A probability density function (PDF) must meet a fundamental requirement: being non-negative over its entire domain. A non-negative function ensures that probabilities, which are essentially areas under the curve of the function, are not negative. This is because a negative probability does not make sense in real-life scenarios.
For the considered function \( p(t) = \frac{\ln 3}{t} \), its domain is defined from \( t = 1 \) to \( t = 3 \). Within this defined domain, both the natural logarithm of 3 (\( \ln 3 \)) and the variable \( t \) remain positive. As a result, the fraction \( \frac{\ln 3}{t} \) is always positive for all values of \( t \) between 1 and 3. Thus, the function meets the non-negativity condition within its domain.

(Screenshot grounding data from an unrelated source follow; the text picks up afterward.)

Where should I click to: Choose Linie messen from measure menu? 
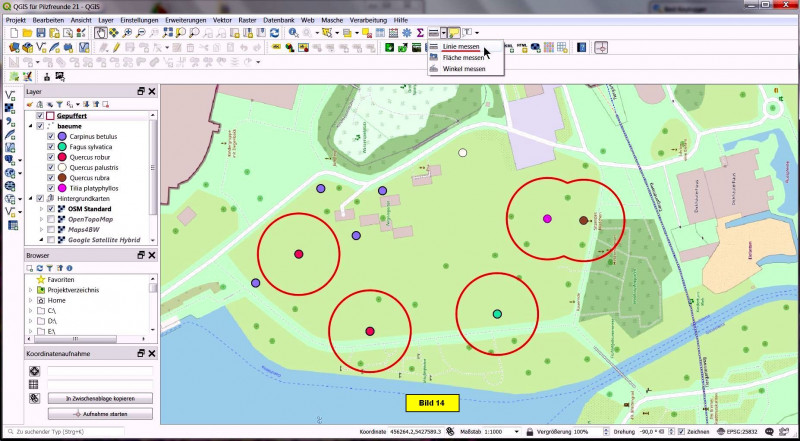click(461, 47)
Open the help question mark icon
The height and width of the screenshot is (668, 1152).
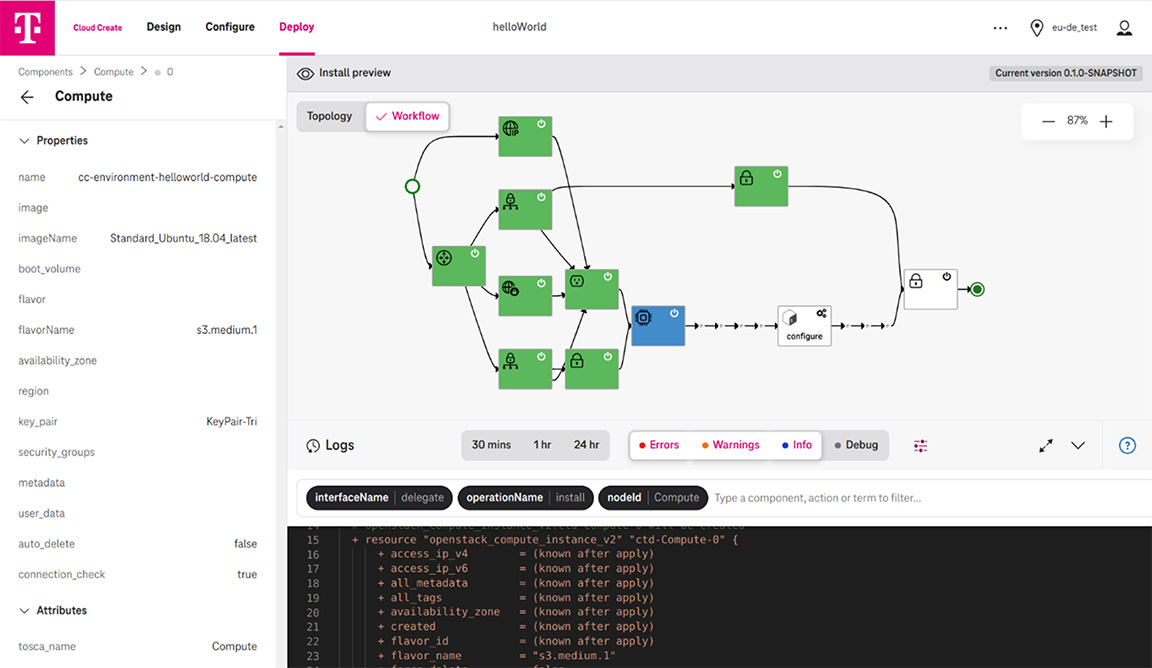coord(1127,446)
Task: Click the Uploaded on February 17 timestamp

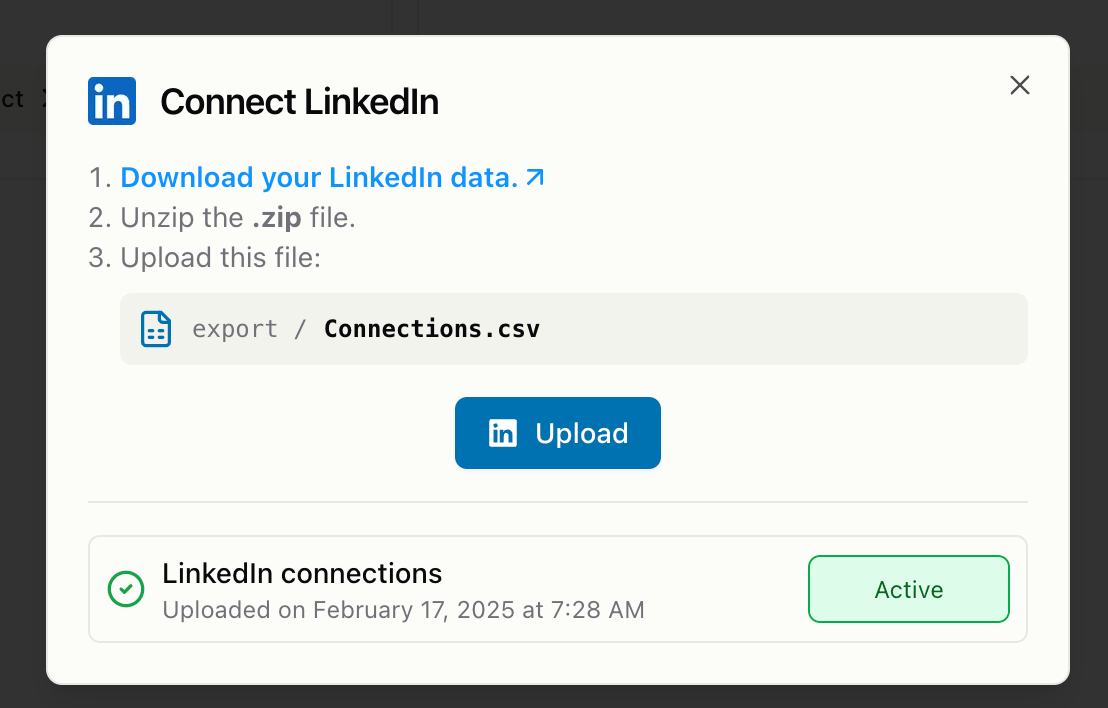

• If \( t \) were negative or zero, the function could potentially fall short of this requirement, but within the interval \( [1, 3] \), \( t \) remains positive.
• This effectively means that the probability aspect is maintained, as no piece of the function curve dips below the horizontal axis in this interval.

Recognizing non-negativity is a simple yet crucial step in the validation of any probability-based function.

A critical aspect of any probability density function is the normalization condition, which states that the total area under the curve of the function must equal 1 over its given range. This signifies that the total probability across all possible outcomes sums up to 1, indicating certainty that one of these outcomes will occur.
For our function \( p(t) = \frac{\ln 3}{t} \), the range is from \( t = 1 \) to \( t = 3 \). To check if it satisfies the normalization condition, we need to calculate the integral of this function over the specified interval.

• Imagine this integral as the total area trapped between the function curve and the \( t \)-axis from 1 to 3.
• If the computed area equates to precisely 1, the function is perfectly normalized, implying that the function accurately represents a complete probability distribution.

For this function, however, the integral evaluation revealed that \((\ln 3)^2 \), which approximates to 1.216, does not equal 1. Hence, despite any non-negativity, the function fails the normalization test. The integral exceeding 1 indicates that the function mis-distributes the probability it seeks to represent.

Integral calculation is pivotal in probability theory, particularly when verifying whether a function is eligible to be a PDF. We need to compute the integral of the function over its applicable domain to check for proper normalization, meaning the integral should result in a value of 1.
For the function \( p(t) = \frac{\ln 3}{t} \), we evaluated:\[\int_{1}^{3} \frac{\ln 3}{t} \, dt.\]Performing the integral computation involves understanding how the function behaves -- essentially, looking at the area under the curve from \( t = 1 \) to \( t = 3 \). The steps include:

• The ln constant factor allows us to take it out of the integral. Hence, we compute \( \ln 3 \cdot \int_{1}^{3} \frac{1}{t} \, dt \).
• The integral of \( \frac{1}{t} \) is \( \ln |t| \), which once evaluated from 1 to 3 results in \( \ln 3 \).
• Thus, the calculation simplifies to \( \ln 3 \cdot (\ln 3 - \ln 1) = (\ln 3)^2 \).

Unfortunately, since \((\ln 3)^2\) does not equal 1, the integral fails to confirm the normalization condition, indicating a misalignment with probability standards.Exploring integral calculations like this helps in ascertaining the reliability and suitability of potential PDFs.